With Nick Maroun, Senior CSM – Strategic Accounts, Writer.ai

With over 13 years of Customer Success experience at companies like Airtable and LiveFlow, here’s Nick sharing his secrets to cracking the Customer Success code.

How do you define Customer Success? 

Until a few years ago, Customer Success focused purely on adoption and usage. This was rooted in the belief that it is important to give customers what they want – and to make them happy. 

But here’s an important consideration:  As a CSM, is your job to make customers happy or to make them successful?

As Customer Success has matured, there’s been a strong pivot away from focusing on raw usage and moving to value realization or ROI for customers. 

If your VP or executive sponsor can articulate why a customer should invest in your product and the outcomes it can drive for them – you’ve succeeded as a CSM.

What is the most difficult thing about being a CSM? 

Positioning yourself well enough to be able to challenge customers.

When I first got into CS, it seemed like the goal was to say yes to the customers. It was a struggle to get out of just doing what the customer wanted and to politely push back on them. You have to be able to both hold customers accountable and challenge them.

Any tips, tricks, or hacks you'd like to share with fellow CSMs that helped you uplevel or made things more efficient?

Focus on honing your business acumen. It boils down to researching each account and business extensively to ask yourself: What does the company do? How would I approach it as a founder? What are the key considerations for starting a business in that industry?

I also invested time in listening to podcasts featuring founders. Ultimately, as a CSM, you need to be able to think like a business owner or founder. Knowing how they think, speak, and talk about their business will help you command executive presence and make you more effective.

As a CSM, are there any things you dread or don’t enjoy about your work?

Building decks/presentations or project plans, sometimes even sending follow-up emails. 

I'm much more passionate about having human conversations – I just prefer to get on the phone and talk.

Any tools that you use in your work? Are you experimenting with Gen AI in any way?

I use Gen AI extensively for writing emails and building presentations. 

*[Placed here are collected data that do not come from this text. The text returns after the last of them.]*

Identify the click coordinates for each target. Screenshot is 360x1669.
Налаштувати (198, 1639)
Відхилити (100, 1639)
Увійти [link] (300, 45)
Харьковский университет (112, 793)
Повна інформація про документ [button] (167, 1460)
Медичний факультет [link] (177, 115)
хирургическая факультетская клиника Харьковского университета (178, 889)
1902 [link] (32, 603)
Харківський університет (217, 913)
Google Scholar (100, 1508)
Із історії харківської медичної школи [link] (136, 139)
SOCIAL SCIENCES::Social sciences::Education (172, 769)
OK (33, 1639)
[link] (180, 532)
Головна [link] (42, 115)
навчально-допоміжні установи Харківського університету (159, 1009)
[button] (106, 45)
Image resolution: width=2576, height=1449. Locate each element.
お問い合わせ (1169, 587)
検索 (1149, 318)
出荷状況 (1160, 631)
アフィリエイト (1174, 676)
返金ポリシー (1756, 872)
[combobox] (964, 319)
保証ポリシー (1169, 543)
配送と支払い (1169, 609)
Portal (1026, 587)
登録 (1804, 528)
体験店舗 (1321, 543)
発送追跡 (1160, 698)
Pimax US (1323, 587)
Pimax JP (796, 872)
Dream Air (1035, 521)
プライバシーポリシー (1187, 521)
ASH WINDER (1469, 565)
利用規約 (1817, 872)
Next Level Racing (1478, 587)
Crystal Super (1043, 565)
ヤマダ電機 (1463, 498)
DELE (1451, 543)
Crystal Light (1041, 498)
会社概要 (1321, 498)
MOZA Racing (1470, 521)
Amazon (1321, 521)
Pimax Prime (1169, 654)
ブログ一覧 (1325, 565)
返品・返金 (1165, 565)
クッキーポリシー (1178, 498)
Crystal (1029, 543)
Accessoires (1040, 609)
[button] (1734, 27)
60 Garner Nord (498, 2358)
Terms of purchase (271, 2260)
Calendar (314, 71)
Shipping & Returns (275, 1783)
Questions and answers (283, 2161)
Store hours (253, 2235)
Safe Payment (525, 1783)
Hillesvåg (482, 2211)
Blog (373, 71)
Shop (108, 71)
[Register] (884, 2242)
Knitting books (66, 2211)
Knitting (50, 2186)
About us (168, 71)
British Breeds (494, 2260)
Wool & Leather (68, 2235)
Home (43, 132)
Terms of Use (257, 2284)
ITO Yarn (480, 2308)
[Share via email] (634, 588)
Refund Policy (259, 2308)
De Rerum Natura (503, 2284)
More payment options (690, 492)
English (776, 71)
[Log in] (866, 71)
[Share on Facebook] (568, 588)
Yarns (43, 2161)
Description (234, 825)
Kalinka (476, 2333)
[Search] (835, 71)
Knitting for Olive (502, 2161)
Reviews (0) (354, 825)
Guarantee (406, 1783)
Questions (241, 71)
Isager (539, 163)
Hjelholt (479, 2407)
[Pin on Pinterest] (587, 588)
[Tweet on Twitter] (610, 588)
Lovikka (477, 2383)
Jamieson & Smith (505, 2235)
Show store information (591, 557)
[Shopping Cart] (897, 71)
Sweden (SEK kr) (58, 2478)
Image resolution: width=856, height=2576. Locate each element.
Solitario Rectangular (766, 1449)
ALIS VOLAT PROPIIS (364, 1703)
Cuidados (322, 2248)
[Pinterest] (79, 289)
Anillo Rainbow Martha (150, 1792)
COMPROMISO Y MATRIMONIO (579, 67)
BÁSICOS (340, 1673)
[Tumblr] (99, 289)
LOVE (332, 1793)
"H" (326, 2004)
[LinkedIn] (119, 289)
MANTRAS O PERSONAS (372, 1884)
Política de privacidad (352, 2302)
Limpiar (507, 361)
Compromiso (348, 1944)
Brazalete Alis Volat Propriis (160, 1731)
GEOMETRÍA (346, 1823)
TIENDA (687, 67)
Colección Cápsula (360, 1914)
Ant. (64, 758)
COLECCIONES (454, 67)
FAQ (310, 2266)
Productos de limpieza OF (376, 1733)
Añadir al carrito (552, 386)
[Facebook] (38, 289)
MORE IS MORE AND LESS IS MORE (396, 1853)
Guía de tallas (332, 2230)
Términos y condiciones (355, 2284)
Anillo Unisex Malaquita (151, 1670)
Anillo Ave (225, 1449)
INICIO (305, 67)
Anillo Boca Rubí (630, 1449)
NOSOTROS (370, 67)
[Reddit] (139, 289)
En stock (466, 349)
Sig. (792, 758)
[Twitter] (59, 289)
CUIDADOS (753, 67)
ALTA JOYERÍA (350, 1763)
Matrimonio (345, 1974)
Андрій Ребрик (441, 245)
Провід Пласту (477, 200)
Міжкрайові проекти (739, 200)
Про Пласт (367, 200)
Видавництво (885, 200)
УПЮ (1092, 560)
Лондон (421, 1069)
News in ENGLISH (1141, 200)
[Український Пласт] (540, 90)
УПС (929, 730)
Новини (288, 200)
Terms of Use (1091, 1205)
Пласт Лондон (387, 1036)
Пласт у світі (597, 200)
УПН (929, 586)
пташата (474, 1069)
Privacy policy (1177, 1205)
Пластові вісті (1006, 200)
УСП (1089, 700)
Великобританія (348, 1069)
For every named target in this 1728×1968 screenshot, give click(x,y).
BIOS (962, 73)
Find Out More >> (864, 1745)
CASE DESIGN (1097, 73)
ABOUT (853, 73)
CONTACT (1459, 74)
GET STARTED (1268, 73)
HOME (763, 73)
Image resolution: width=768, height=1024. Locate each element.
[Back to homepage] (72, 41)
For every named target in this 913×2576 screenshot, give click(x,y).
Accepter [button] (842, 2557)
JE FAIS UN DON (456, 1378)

My biggest challenge is the “blank page problem” - feeling the pressure to get started. AI has been great for that – you give it a few prompts and you’re 60-70% there. Then you just step in to add the finishing touches.

The other day, I used it to help me with bullet points for a customer ROI framework I was building.

Can you think of a time when you did something out-of-the-box to deliver value to a customer?

A critical aspect of CS is that you need to advocate for the customer internally. 

In one of my stints, a high-profile customer experienced a series of product outages. Internally, our company did not recognize that this was a big enough problem – since the system was down only for a few minutes.

I raised the issue internally with the CEO and CRO to highlight the seriousness of the issue. I even had to get through to the engineering team and influence them to reprioritize the road map over the next quarter, to focus on the issue.